By Buba Gagigo
Sino Majilac Jalbak, dredging company has rebutted the allegation by some Denton Bridge residents that its sand mining caused the maiden flooding in the area.
Responding to the allegation, Banka Manneh, spokesperson for the mining company said they are dredging in the sea to avoid sand mining in the coastal areas such as Gunjur and Sanyang.
“We are closer to the dredging area than anybody. In fact, there is a company building around that area. There is no flooding issue where we are. Then why will the flooding jump us and go to them? It’s quite interesting! If they are saying everywhere is flooding around Denton Bridge, it’s a lie. We are very aggressive on have mining in coastal areas shutdown. That’s the main reason sea mining has been brought in.
“Gambians need sand, no matter how. But if you buy sand from Gunjur, Sanyang etc., you will become part of the problem. The mining over there is destroying the communities, women gardens, women’s rice fields, etc. If you talk to women around that area they will tell you. This dredging is supposed to be the solution. It’s not meant to be destructive or create environmental disaster,” he said.

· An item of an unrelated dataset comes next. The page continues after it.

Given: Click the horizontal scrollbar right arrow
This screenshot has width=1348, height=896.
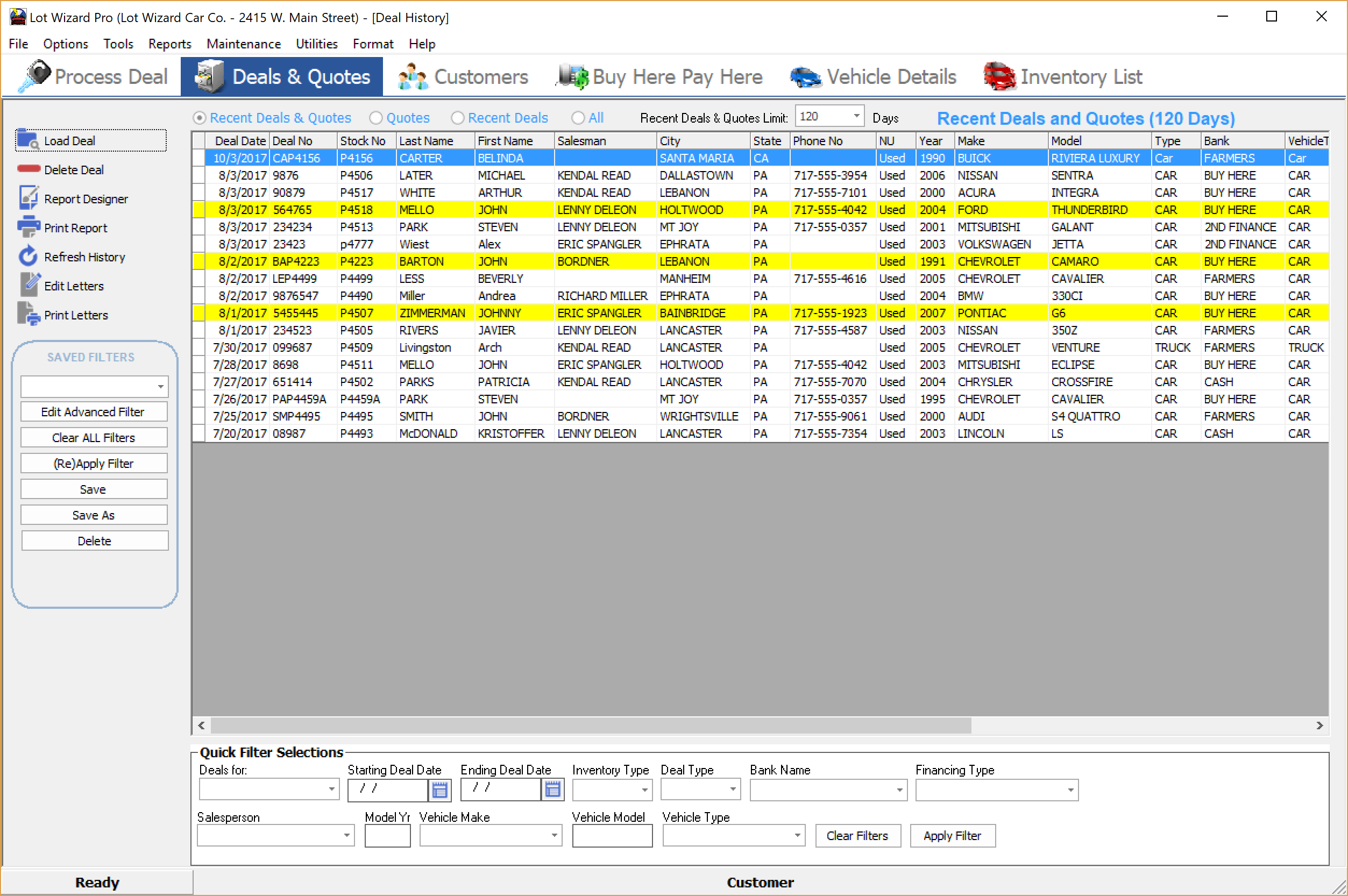Looking at the screenshot, I should (x=1319, y=725).
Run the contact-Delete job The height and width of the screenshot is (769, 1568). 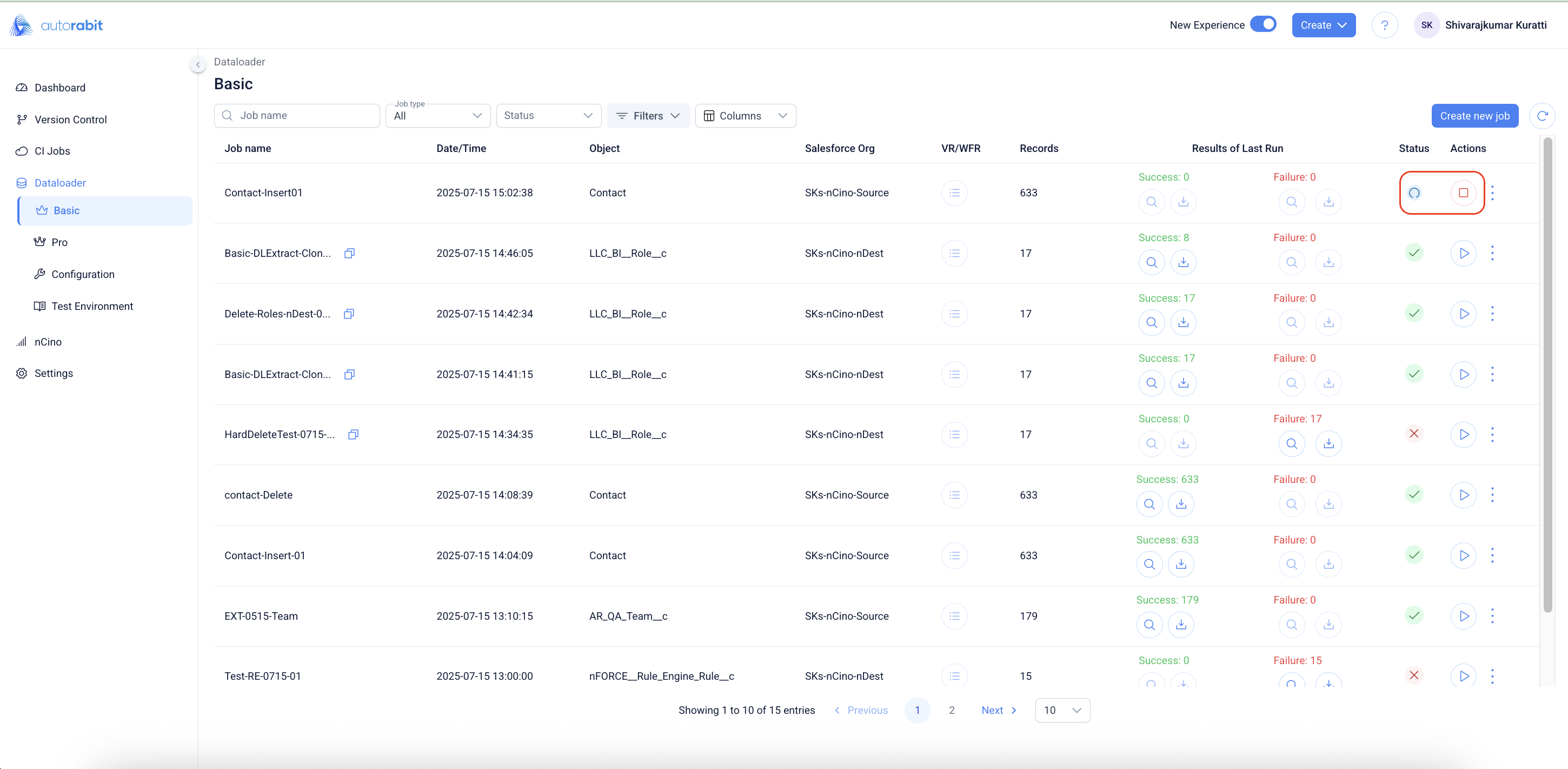(1463, 495)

He said that their sand mining is a remedy to the problems caused by coastal mining.
“It is created as a solution for that (to avoid mining around the costal areas) problem. Now we have two options, it’s either we shutdown the dredging, or continue the costal sand mining. Unfortunately, the people in our area are being used to tell stories that are false because the the flooding they are talking about- how comes our own entire area is not flooded?” Manneh asked.

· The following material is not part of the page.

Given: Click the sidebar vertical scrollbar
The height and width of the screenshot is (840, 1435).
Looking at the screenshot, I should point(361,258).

PRO Manneh also denied the other allegation by the residents that the Denton Bridge is bent due to the dredging by the company.
“These people are not Bridge experts. They don’t know anything about that bridge. The amount of tons of sand and cement that crossed through that bridge is unbelievable and the bridge is still in good shape because it’s not destroyed and nothing is wrong with it. Some of the engineers that built the bridge is consulting with us.
“If the engineer say this and the non-expert say another thing, how do you reconcile those two? Royal Haskoning were the company that dredge Banjul. They wrote a document about the costal areas and what should be done about it. That book’s recommendations is what we are following, because when Banjul had a problem they use dredging to solve it. How comes now dredging becomes a problem now,” he explained.
Manneh also said information was shared with relevant authorities that the recent high tides was mainly responsible for the current floods around that particular spot, before it happened.
A research by the Royal Haskoning company seen by Kerr Fatou stated that dredging may also be considered to create in this area a large sand deposit during the dredging activities (dredged sand) to provide a source of sand for construction works in the coming years.
“Another way to deal with the erosion problem in this area is to dredge away the spit and to use the sand for nourishment of the eroded area. With the present sand volume in the spit (approximately 1, 000, 000 m) an average seaward shift of the area between Toll Point and Banjul Point of 25 to 35 m can be achieved (approximately 200 m’/m). By taking the sand spit away, the main cause of erosion in this area is eliminated, and the sand supply from Toll Point to the coast east of Toll Point is restored,” it stated.
In this way, it may be possible to strongly reduce illegal sand mining from the beaches, the research added.